As we approach the final run nine months later, we looked for evidence of the rise of the Green Party in the ethnic media. In trying to provide a snapshot of coverage on Elizabeth May and the Green Party, we used word counts in a compilation of more than 650 stories collected from ethnic media sources that dealt with the 2019 federal election.

The answer to the headline question is that while 27% of respondents to a recent national poll consider environmental issues to be key to their voting decisions, reflected by more than 200 mentions of the environment, climate change and global warming in our story collection, Elizabeth May was mentioned fewer than thirty times.

In total, and related to all issues, Andrew Scheer’s name appeared more than 560 times, Justin Trudeau’s more than 630, and Maxime Bernier had 208 mentions. Jagmeet Singh with 80 topped Elizabeth May’s mentions, even though the polls suggest she has double the percentage of support at 14%.

What is it about the Green Party (mentioned a bare 80 times, against 770 for the Conservatives, 560 for the Liberals, 120 for the PPC and 130 for the NDP) and its message that seems to have failed to capture the imagination of the ethnic media?

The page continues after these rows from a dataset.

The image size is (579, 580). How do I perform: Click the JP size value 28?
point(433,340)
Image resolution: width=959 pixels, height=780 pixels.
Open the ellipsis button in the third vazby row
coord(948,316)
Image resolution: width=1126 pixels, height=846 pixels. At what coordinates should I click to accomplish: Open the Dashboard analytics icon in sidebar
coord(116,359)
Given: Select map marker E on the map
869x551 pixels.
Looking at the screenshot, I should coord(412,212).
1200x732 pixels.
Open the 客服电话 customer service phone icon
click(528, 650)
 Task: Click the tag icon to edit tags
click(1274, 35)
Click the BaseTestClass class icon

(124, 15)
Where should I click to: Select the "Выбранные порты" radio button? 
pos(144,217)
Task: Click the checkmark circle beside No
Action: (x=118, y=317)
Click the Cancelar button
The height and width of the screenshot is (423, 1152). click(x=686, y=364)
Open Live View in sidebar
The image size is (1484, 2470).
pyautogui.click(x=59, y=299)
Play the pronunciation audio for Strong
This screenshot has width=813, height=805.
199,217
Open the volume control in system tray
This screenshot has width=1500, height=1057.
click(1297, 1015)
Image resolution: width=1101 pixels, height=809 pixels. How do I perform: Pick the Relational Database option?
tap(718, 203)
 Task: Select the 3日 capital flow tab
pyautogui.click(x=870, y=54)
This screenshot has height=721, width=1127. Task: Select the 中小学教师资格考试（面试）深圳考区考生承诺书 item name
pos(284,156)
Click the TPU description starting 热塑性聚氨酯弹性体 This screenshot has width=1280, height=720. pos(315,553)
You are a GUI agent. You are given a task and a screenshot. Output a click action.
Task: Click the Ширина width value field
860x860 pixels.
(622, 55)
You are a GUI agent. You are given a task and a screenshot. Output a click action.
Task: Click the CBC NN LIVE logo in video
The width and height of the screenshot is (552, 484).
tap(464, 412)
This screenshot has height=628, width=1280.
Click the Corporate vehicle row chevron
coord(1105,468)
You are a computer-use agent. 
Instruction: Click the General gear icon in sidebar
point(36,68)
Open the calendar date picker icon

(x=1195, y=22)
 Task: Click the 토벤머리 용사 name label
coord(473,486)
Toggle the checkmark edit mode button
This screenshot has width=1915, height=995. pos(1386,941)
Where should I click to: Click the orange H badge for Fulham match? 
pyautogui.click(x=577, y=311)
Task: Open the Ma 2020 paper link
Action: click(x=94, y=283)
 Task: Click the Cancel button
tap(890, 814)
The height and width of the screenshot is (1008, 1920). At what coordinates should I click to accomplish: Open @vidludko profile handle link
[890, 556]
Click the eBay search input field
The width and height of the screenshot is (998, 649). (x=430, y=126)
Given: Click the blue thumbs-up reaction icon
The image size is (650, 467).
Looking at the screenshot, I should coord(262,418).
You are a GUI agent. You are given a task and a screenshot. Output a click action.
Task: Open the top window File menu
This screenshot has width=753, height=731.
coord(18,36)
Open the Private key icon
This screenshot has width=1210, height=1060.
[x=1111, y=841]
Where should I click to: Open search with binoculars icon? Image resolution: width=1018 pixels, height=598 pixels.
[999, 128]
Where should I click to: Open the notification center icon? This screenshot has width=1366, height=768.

After a brief and surprised flurry of interest after the Nanaimo-Ladysmith win, May and the Greens slid off the map, to become a sidebar mention in other issues – unfortunately few of them related to Green Party policies and positions, and even fewer connecting with key immigrant community concerns.

At least 24 of the May mentions were related to the Pierre Nantel move to the Party, while others were side mentions in the Bernier TV debate dispute, cameo appearances in the Vancouver Pride Parade condemnation of Scheer’s absence, and to protest Elections Canada’s warning to environmentalist groups.

In contrast, immigration and immigrants were mentioned more than 300 times in our story collection, none of them in conjunction with May’s name. Whatever the Green echo chamber, the ethnic media and its issues do not seem to be part of the conversation, and that is bad for both sides.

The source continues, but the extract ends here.